SUPPLIED DATA -
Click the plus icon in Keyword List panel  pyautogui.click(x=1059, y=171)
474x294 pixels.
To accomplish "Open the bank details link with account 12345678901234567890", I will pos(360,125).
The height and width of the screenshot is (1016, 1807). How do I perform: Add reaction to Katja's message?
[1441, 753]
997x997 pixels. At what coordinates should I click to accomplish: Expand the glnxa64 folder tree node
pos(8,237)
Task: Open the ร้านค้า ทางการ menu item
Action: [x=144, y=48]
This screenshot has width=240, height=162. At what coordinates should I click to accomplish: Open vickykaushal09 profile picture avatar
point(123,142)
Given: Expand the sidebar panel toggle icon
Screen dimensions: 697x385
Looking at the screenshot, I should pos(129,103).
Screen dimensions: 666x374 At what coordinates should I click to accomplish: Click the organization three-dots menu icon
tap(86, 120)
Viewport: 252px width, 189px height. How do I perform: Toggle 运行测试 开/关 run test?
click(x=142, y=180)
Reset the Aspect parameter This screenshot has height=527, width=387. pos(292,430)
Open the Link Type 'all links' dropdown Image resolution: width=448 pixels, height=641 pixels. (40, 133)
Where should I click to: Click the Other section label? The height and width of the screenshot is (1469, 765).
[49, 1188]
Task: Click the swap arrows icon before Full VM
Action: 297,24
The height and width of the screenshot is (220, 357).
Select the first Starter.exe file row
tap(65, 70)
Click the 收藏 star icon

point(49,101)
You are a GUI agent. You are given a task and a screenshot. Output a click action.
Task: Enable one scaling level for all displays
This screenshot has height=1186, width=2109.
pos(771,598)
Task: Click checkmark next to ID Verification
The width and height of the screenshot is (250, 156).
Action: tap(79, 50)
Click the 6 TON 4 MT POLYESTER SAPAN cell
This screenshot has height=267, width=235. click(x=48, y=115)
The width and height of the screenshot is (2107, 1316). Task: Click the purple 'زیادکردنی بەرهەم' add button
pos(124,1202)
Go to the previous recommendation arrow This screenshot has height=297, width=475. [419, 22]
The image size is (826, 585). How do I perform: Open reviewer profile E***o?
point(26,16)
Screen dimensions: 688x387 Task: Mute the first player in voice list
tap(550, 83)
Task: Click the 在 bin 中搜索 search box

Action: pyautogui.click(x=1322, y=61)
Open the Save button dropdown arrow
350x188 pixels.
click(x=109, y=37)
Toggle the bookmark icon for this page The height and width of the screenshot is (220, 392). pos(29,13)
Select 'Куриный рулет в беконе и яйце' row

TASK PROMPT -
Copy every one of the records above line for line, leaving each character as it appears.

TASK RESPONSE -
Click the plus icon in Keyword List panel  pyautogui.click(x=1059, y=171)
474x294 pixels.
To accomplish "Open the bank details link with account 12345678901234567890", I will pos(360,125).
The height and width of the screenshot is (1016, 1807). How do I perform: Add reaction to Katja's message?
[1441, 753]
997x997 pixels. At what coordinates should I click to accomplish: Expand the glnxa64 folder tree node
pos(8,237)
Task: Open the ร้านค้า ทางการ menu item
Action: [x=144, y=48]
This screenshot has width=240, height=162. At what coordinates should I click to accomplish: Open vickykaushal09 profile picture avatar
point(123,142)
Given: Expand the sidebar panel toggle icon
Screen dimensions: 697x385
Looking at the screenshot, I should pos(129,103).
Screen dimensions: 666x374 At what coordinates should I click to accomplish: Click the organization three-dots menu icon
tap(86, 120)
Viewport: 252px width, 189px height. How do I perform: Toggle 运行测试 开/关 run test?
click(x=142, y=180)
Reset the Aspect parameter This screenshot has height=527, width=387. pos(292,430)
Open the Link Type 'all links' dropdown Image resolution: width=448 pixels, height=641 pixels. (40, 133)
Where should I click to: Click the Other section label? The height and width of the screenshot is (1469, 765).
[49, 1188]
Task: Click the swap arrows icon before Full VM
Action: 297,24
The height and width of the screenshot is (220, 357).
Select the first Starter.exe file row
tap(65, 70)
Click the 收藏 star icon

point(49,101)
You are a GUI agent. You are given a task and a screenshot. Output a click action.
Task: Enable one scaling level for all displays
This screenshot has height=1186, width=2109.
pos(771,598)
Task: Click checkmark next to ID Verification
The width and height of the screenshot is (250, 156).
Action: tap(79, 50)
Click the 6 TON 4 MT POLYESTER SAPAN cell
This screenshot has height=267, width=235. click(x=48, y=115)
The width and height of the screenshot is (2107, 1316). Task: Click the purple 'زیادکردنی بەرهەم' add button
pos(124,1202)
Go to the previous recommendation arrow This screenshot has height=297, width=475. [419, 22]
The image size is (826, 585). How do I perform: Open reviewer profile E***o?
point(26,16)
Screen dimensions: 688x387 Task: Mute the first player in voice list
tap(550, 83)
Task: Click the 在 bin 中搜索 search box

Action: pyautogui.click(x=1322, y=61)
Open the Save button dropdown arrow
350x188 pixels.
click(x=109, y=37)
Toggle the bookmark icon for this page The height and width of the screenshot is (220, 392). pos(29,13)
Select 'Куриный рулет в беконе и яйце' row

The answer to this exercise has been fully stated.